I am completely bluffing. I don’t even know the name of the superintendent. And Vanessa will either kill me when she hears I did this or congratulate me-I’m just not sure which.

“I’m going to get the principal,” the woman huffs. Ignoring her, I move behind the counter and begin to grab hanging pots and pans and turn them over on the work surfaces. I gather ladles, spoons, spatulas.

“You’re going to get reamed,” Lucy says.

“I don’t work for the school,” I reply, shrugging. “I’m an outsider, too.” I set up two drumming stations-one makeshift high hat (an overturned skillet), a snare (an overturned pot), and leave the metal server door at our feet to be the bass drum. “We’re going to play the drums,” I announce.

Lucy looks at the kids in the cafeteria-some of whom are watching us, most of whom are simply ignoring us. “Or not.”

“Lucy, did you or did you not want to get out of that awful special ed room? Get over here and stop arguing with me.”

To my surprise, she actually does. “On the floor is our kick drum. Four beats, even. Kick it with your left foot, because you’re a lefty.” As I count off, I hit my boot against the metal doors of the serving table. “You try it.”

“This is really stupid,” Lucy says, but she tentatively kicks the metal, too.

“Great.
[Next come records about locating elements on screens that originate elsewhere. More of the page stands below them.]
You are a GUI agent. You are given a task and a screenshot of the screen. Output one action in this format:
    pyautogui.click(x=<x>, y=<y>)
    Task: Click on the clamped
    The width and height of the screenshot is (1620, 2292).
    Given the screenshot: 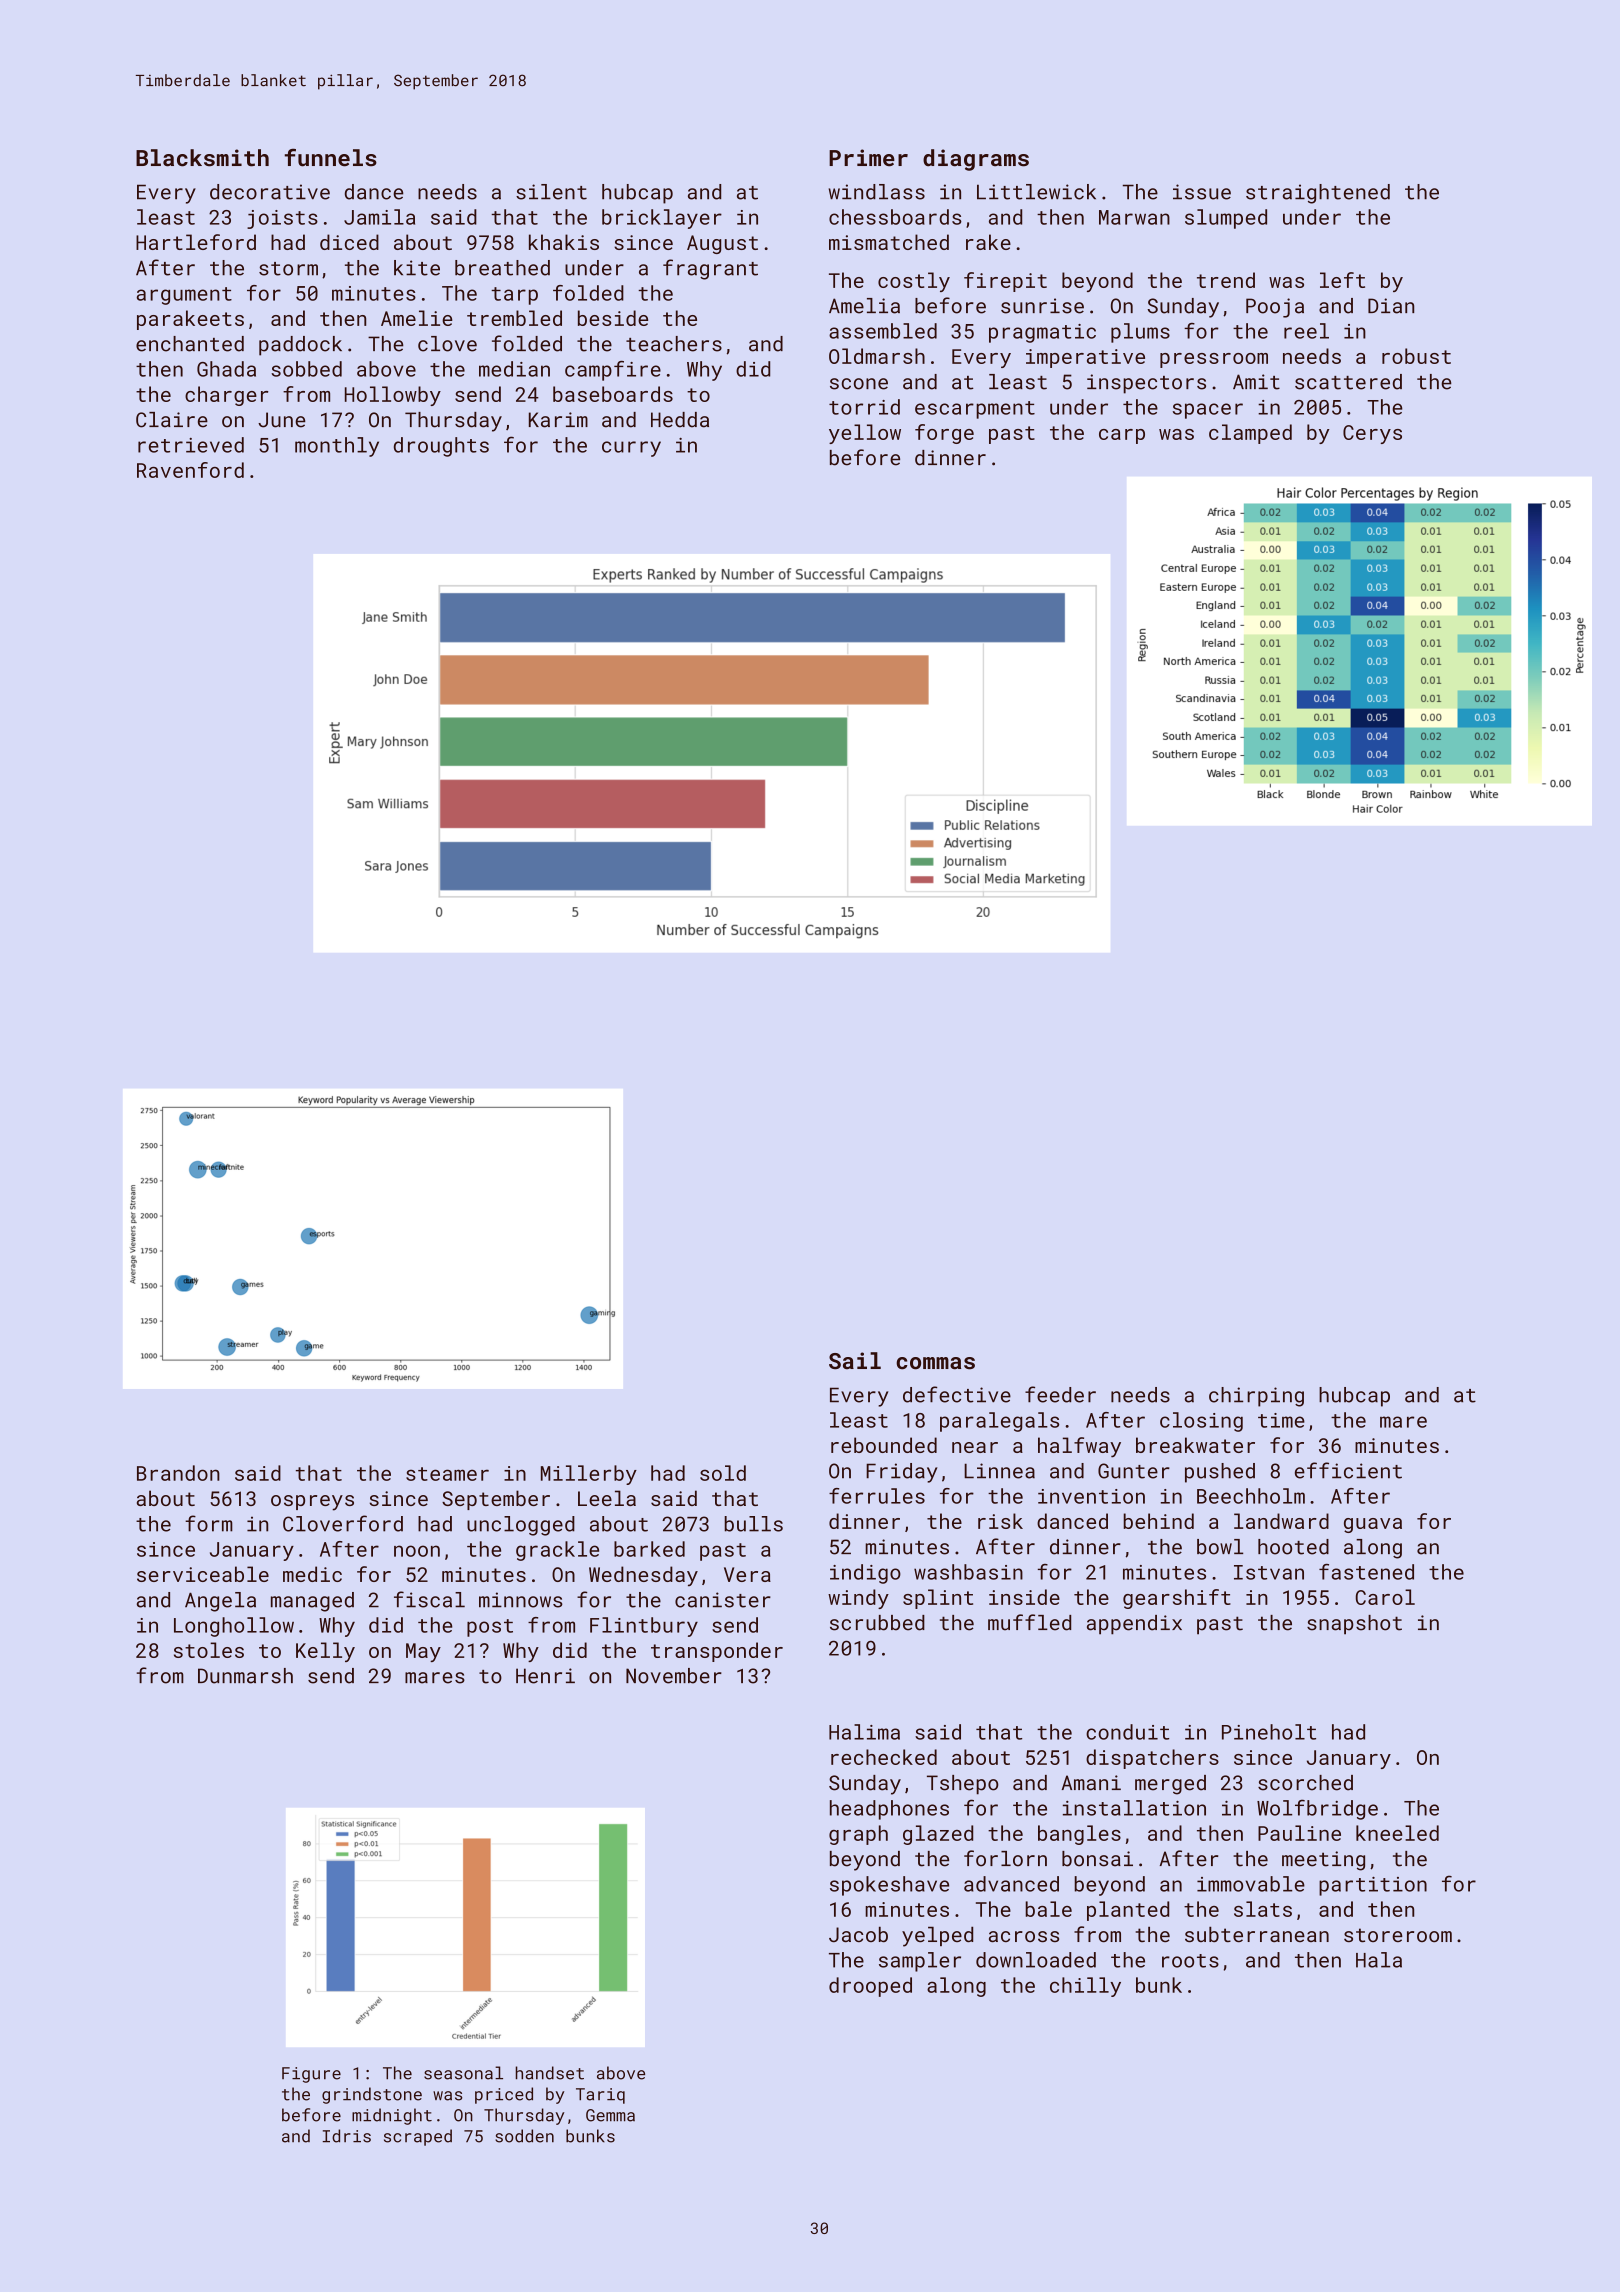 What is the action you would take?
    pyautogui.click(x=1250, y=434)
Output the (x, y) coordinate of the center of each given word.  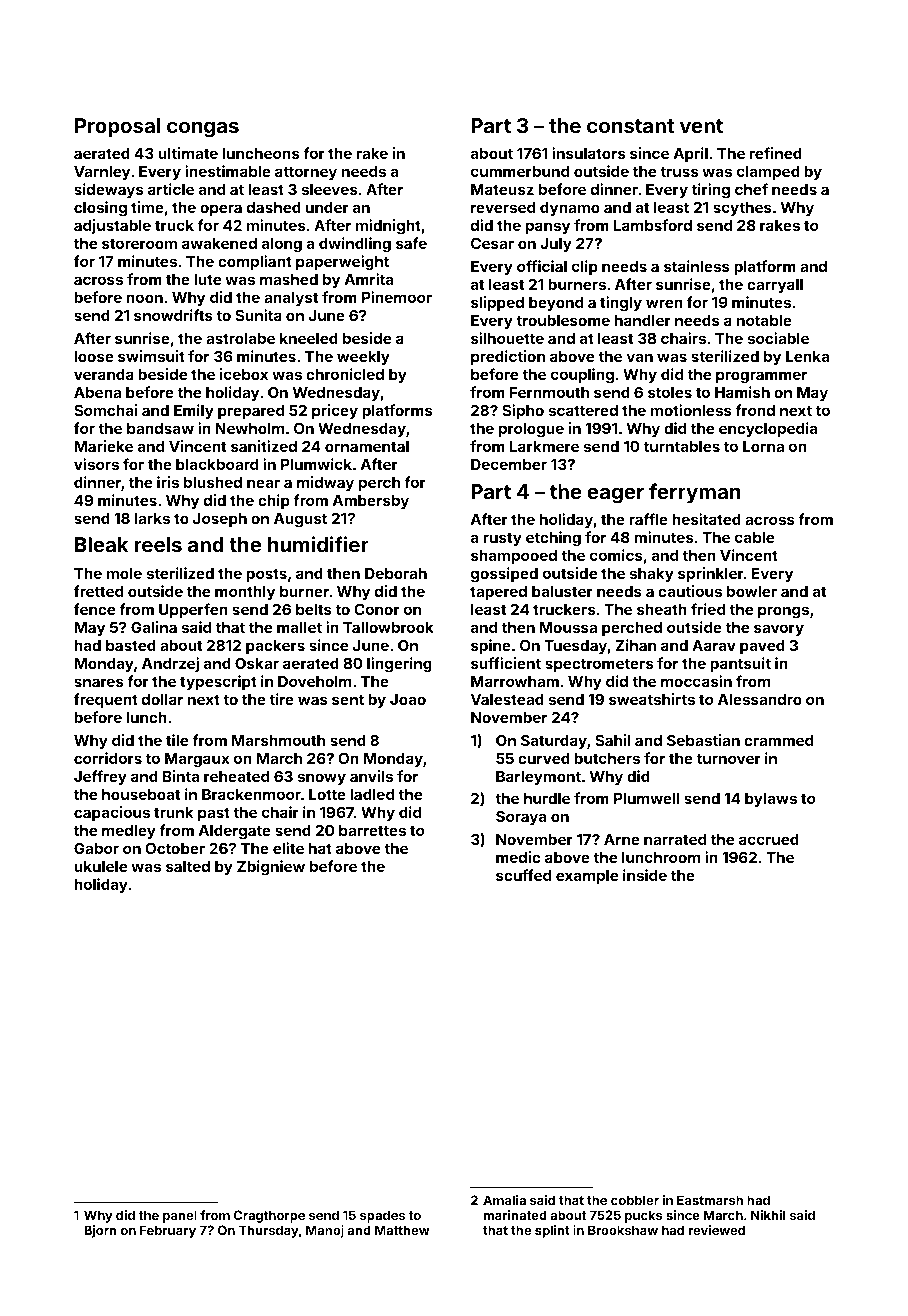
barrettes (372, 830)
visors (96, 464)
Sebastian (703, 740)
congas (203, 129)
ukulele (100, 866)
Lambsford (652, 225)
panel (180, 1216)
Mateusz (502, 189)
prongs (783, 612)
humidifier (318, 544)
That’s four-four time,” I tell her. “Now your snare is at your right hand.” I hand her a metal spoon and point to the overturned pot. “Hit on beats two and four.”

“For real?” Lucy asks.

As an answer, I play the next beat-eighth notes on the high hat: one-and-two-and-three-and-four. Lucy keeps up her rhythm, and with her left hand copies what I’m doing. “Don’t stop,” I tell her. “That’s a basic backbeat.” Over the cacophony I pick up two wooden spatulas and do a drum solo.